Python

Ingestion

There is an experimental API available that can be used to ingest samples using the TileDB-VCF Python API. This API is not fully stable yet, and is subject to change:

Python
Python
import tiledbvcf
ds = tiledbvcf.TileDBVCFDataset('my-dataset', mode='w')
samples = ['{}.bcf'.format(i) for i in range(1, 6)]
ds.ingest_samples(samples)

Reading

The Python API provides very similar functionality to the Spark API. By default, data is read and returned as a Pandas dataframe, but integration with Dask is also available, producing data as a Dask dataframe.

Read into Pandas Dataframe

To read data from two regions and three samples:

Python
Python
import tiledbvcf
ds = tiledbvcf.TileDBVCFDataset('my-dataset', mode='r')
df = ds.read(attrs=['sample_name', 'pos_start', 'pos_end'],
regions=['chr1:1000-2000', 'chr2:500-501'],
samples=['sampleA', 'sampleB', 'sampleD'])

The read operation returns df, a Pandas dataframe object, with 3 columns containing the sample name, start position and end position of each result record.

Handling Large Reads

For very large reads, the Python API also allows batches of samples to be read separately, which can enable incremental/out-of-core processing in the event that the requested data is too large to fit in main memory.

Python
Python
import tiledbvcf
ds = tiledbvcf.TileDBVCFDataset('my-large-dataset', mode='r')
df = ds.read(attrs=['sample_name', 'pos_start', 'pos_end'],
bed_file='very-large-bedfile.bed')
# Run your function to process the first dataframe:
your_processing_function(df)
while not ds.read_completed():
df = ds.continue_read()
your_processing_function(df)

This example reads with a large BED file (containing many regions), across all samples in the dataset. The results are returned in batches, where each batch is a new dataframe object that can be processed independently.

There is also a corresponding API that uses Python generator expressions to accomplish the same task:

Python
Python
import tiledbvcf
ds = tiledbvcf.TileDBVCFDataset('my-large-dataset', mode='r')
for df in ds.read_iter(attrs=['sample_name', 'pos_start', 'pos_end'],
bed_file='very-large-bedfile.bed'):
your_processing_function(df)

Read into Dask Dataframe

In this example we use the TileDB-VCF Python API with Dask to partition the read operations across regions and samples. The partitioning semantics are identical to Spark. The result is a Dask dataframe (instead of the normal Pandas dataframe). We focus on a local machine for simplicity, but the API works on any Dask cluster.

Python
Python
import tiledbvcf
import dask
ds = tiledbvcf.TileDBVCFDataset('my-large-dataset', mode='r')
dask_df = ds.read_dask(attrs=['sample_name', 'pos_start', 'pos_end'],
bed_file='very-large-bedfile.bed',
region_partitions=10,
sample_partitions=2)

This example performs the same "very large" read as the previous example, but using Dask to partition the work across the available Dask workers.
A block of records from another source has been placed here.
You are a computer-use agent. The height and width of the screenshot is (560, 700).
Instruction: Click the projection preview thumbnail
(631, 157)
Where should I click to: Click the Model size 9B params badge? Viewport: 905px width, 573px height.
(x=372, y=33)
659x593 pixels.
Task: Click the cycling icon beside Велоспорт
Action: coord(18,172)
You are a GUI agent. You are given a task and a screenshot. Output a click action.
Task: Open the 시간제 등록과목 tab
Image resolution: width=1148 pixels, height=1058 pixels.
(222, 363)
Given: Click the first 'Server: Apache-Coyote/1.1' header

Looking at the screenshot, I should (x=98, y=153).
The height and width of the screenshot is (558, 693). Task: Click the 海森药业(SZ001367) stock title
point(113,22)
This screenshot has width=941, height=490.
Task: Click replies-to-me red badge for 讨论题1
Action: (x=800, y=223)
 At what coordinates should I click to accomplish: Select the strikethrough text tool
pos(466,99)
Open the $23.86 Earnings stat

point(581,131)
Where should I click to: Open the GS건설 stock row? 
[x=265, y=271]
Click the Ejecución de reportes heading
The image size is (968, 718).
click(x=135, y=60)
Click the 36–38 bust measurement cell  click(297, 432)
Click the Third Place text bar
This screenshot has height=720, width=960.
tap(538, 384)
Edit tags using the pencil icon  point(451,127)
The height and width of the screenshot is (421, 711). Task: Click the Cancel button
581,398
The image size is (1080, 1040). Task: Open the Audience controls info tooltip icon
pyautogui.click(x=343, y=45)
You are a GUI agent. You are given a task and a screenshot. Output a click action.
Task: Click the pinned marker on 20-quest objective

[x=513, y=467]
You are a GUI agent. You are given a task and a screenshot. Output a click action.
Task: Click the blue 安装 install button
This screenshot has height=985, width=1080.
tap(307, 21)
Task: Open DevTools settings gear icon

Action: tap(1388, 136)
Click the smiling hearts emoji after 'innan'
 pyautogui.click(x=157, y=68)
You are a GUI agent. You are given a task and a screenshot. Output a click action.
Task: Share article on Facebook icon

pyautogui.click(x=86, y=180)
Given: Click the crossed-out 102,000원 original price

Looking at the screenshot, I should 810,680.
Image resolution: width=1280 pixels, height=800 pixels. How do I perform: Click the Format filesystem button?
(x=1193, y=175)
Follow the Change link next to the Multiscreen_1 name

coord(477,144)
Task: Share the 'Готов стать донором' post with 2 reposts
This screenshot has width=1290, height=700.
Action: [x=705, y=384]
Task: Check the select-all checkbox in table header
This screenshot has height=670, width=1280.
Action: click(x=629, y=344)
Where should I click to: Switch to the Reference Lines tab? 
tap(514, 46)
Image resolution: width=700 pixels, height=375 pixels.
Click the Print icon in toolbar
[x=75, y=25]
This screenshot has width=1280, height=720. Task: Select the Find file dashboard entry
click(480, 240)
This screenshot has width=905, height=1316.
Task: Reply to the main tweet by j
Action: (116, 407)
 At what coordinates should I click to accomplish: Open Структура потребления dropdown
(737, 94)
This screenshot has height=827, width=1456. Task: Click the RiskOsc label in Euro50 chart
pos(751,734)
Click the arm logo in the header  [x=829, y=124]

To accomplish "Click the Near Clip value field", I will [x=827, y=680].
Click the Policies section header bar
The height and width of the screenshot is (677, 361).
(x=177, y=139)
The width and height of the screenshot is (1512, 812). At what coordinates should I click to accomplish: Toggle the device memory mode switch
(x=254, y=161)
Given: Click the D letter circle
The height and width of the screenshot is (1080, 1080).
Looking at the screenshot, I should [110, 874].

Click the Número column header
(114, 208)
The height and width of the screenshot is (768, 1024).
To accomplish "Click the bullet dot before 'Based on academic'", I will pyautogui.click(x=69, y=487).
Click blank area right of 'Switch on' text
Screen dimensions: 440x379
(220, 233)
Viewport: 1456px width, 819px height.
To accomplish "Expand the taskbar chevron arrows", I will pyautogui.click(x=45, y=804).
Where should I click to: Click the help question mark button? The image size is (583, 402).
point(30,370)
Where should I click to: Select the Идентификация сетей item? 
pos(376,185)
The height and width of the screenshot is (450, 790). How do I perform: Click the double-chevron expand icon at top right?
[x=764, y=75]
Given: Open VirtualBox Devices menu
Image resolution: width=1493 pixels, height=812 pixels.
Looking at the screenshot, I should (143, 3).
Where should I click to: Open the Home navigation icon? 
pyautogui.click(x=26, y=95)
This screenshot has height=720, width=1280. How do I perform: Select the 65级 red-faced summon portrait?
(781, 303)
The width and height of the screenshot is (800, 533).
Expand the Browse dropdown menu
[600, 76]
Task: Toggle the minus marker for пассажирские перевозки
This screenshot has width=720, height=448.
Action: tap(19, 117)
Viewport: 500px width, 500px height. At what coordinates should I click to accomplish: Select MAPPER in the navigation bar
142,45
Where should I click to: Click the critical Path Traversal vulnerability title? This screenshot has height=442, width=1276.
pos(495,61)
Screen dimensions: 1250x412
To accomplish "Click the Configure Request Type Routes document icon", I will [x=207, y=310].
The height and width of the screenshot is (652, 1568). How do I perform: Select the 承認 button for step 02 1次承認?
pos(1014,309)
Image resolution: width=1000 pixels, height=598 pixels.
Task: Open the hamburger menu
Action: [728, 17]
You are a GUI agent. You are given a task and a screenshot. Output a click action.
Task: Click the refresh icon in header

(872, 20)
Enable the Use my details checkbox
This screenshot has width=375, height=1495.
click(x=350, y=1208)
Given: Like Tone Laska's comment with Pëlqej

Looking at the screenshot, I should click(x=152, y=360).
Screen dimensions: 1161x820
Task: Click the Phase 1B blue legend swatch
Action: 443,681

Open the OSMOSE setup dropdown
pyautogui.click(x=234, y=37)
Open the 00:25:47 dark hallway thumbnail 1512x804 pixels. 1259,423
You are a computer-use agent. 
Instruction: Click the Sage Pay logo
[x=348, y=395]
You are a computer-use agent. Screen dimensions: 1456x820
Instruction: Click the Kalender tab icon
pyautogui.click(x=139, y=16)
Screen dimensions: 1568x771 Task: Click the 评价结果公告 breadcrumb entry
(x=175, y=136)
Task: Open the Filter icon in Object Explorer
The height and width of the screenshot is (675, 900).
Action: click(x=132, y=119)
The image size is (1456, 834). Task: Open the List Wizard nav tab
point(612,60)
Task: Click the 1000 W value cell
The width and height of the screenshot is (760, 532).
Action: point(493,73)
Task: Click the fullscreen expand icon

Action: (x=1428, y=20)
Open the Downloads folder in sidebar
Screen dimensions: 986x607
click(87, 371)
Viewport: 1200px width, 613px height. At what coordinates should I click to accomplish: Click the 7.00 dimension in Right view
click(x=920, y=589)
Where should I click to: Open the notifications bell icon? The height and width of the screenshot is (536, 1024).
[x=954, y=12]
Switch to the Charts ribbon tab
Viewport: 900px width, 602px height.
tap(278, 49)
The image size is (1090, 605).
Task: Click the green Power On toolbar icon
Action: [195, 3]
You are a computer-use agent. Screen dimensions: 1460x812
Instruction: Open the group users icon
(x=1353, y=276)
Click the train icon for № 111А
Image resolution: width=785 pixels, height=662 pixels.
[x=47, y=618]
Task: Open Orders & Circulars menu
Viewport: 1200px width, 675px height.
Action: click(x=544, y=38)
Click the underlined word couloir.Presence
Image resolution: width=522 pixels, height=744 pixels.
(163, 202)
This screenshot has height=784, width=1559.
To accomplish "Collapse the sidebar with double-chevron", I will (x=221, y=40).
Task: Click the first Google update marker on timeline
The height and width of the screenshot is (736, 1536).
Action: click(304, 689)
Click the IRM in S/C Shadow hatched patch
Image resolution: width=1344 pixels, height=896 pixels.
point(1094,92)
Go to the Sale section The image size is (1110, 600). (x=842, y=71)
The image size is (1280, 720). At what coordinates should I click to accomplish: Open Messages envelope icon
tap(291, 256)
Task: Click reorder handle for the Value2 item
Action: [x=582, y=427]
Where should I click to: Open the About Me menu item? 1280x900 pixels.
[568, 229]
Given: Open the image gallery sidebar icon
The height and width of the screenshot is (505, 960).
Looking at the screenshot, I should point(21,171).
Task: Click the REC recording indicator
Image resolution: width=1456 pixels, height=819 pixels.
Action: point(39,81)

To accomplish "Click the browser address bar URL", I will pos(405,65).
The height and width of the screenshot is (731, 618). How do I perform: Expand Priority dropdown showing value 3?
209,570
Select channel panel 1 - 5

If you plan to perform filtering on the results in the Dask dataframe, in some cases it can be more efficient to use the map_dask API instead of the more basic read_dask. The map_dask function takes an additional parameter, a function that performs the filtering, and applies it immediately after performing the read, before returning the result of the partition "into" the Dask dataframe.

The following simple example filters out results from the dataframe whose pos_start attribute is less than 25000:

Python
Python
import tiledbvcf
ds = tiledbvcf.TileDBVCFDataset('my-large-dataset', mode='r')
dask_df = ds.map_dask(lambda df: df[df.pos_start < 25000],
attrs=['sample_name', 'pos_start', 'pos_end'],
bed_file='very-large-bedfile.bed',
region_partitions=10,
sample_partitions=2)

The reason this API can be more efficient than read_dask with a separate filtering process is due to the possibility that the partitions may require multiple read operations if the result is incomplete. The pseudocode describing the read_partition() algorithm (i.e. the code responsible on a Dask worker for reading the partition) is:

Pseudocode
Pseudocode
ds = tiledbvcf.TileDBVCFDataset(uri, mode='r')
overall_df = ds.read(attrs, samples, regions, ...)
while not ds.read_completed():
df = ds.continue_read()
overall_df = overall_df.append(df)

When using the map_dask API instead, the pseudocode becomes:

Pseudocode
Pseudocode
ds = tiledbvcf.TileDBVCFDataset(uri, mode='r')
overall_df = filter_fnc(ds.read(attrs, samples, regions, ...))
while not ds.read_completed():
df = filter_fnc(ds.continue_read())
overall_df = overall_df.append(df)

You can easily see that if the provided filter_fnc reduces the size of the data substantially, using map_dask can make the difference between the Dask workers running out of memory, and being able to run to completion.